─── INPUT ROWS ───

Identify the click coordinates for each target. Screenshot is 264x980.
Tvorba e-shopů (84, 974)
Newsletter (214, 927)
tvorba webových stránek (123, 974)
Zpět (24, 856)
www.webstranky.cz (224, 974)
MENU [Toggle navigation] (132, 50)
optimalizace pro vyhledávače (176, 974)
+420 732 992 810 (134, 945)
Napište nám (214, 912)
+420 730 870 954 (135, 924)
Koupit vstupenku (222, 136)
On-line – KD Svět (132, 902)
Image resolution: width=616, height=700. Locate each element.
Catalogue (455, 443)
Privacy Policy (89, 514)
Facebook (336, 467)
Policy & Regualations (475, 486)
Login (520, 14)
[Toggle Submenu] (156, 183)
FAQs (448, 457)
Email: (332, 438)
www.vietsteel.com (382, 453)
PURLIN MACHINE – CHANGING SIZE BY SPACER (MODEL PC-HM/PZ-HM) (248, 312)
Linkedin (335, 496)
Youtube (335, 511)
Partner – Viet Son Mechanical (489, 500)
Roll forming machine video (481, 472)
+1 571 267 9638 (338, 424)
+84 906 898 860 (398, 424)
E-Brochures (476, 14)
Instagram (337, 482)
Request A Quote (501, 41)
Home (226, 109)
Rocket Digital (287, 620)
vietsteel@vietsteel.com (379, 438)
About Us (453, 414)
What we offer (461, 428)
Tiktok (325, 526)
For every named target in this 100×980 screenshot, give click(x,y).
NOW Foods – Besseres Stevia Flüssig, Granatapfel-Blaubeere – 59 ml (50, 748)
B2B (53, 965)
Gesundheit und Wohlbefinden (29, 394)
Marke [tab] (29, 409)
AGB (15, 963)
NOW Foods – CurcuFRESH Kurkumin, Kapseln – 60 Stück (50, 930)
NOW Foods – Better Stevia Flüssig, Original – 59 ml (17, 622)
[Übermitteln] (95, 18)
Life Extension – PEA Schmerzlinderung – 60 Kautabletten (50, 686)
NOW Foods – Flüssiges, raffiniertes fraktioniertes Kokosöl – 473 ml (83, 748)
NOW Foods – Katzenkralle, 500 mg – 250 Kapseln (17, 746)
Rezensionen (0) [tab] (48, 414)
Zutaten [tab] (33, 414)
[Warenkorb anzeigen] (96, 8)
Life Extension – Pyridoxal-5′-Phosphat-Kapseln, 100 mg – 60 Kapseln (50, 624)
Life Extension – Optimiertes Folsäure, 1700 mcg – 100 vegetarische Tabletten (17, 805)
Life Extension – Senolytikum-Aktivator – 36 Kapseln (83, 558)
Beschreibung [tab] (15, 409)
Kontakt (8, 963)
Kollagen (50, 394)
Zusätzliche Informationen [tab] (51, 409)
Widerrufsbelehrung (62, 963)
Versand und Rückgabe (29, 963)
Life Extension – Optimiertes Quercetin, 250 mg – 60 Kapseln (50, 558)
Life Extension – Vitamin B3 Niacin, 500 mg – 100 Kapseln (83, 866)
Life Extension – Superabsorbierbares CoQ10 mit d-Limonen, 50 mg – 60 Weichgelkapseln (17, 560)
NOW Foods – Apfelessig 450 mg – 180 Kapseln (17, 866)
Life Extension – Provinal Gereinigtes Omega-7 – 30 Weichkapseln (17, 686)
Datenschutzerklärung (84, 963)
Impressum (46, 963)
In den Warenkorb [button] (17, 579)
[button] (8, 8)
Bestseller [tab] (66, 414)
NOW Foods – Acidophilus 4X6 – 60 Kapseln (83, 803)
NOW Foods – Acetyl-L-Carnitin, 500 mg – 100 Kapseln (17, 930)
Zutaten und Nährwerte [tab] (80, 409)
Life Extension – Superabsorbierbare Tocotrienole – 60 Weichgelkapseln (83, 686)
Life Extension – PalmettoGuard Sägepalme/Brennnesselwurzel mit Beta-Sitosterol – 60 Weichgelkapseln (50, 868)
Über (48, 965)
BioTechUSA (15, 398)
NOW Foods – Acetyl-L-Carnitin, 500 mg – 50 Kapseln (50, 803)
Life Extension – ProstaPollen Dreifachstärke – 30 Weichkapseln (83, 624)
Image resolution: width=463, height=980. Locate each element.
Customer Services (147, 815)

───

### [REQUIRED WORK]
Take the part that opens with the line containing "On-line – KD Svět (132, 902)" and closes with the line containing "Instagram (337, 482)". Rewrite only that part, swapping "Catalogue" for "Catalog" and leaving everything else unchanged.

### [REPLY]
On-line – KD Svět (132, 902)
Image resolution: width=616, height=700. Locate each element.
Catalog (455, 443)
Privacy Policy (89, 514)
Facebook (336, 467)
Policy & Regualations (475, 486)
Login (520, 14)
[Toggle Submenu] (156, 183)
FAQs (448, 457)
Email: (332, 438)
www.vietsteel.com (382, 453)
PURLIN MACHINE – CHANGING SIZE BY SPACER (MODEL PC-HM/PZ-HM) (248, 312)
Linkedin (335, 496)
Youtube (335, 511)
Partner – Viet Son Mechanical (489, 500)
Roll forming machine video (481, 472)
+1 571 267 9638 (338, 424)
+84 906 898 860 (398, 424)
E-Brochures (476, 14)
Instagram (337, 482)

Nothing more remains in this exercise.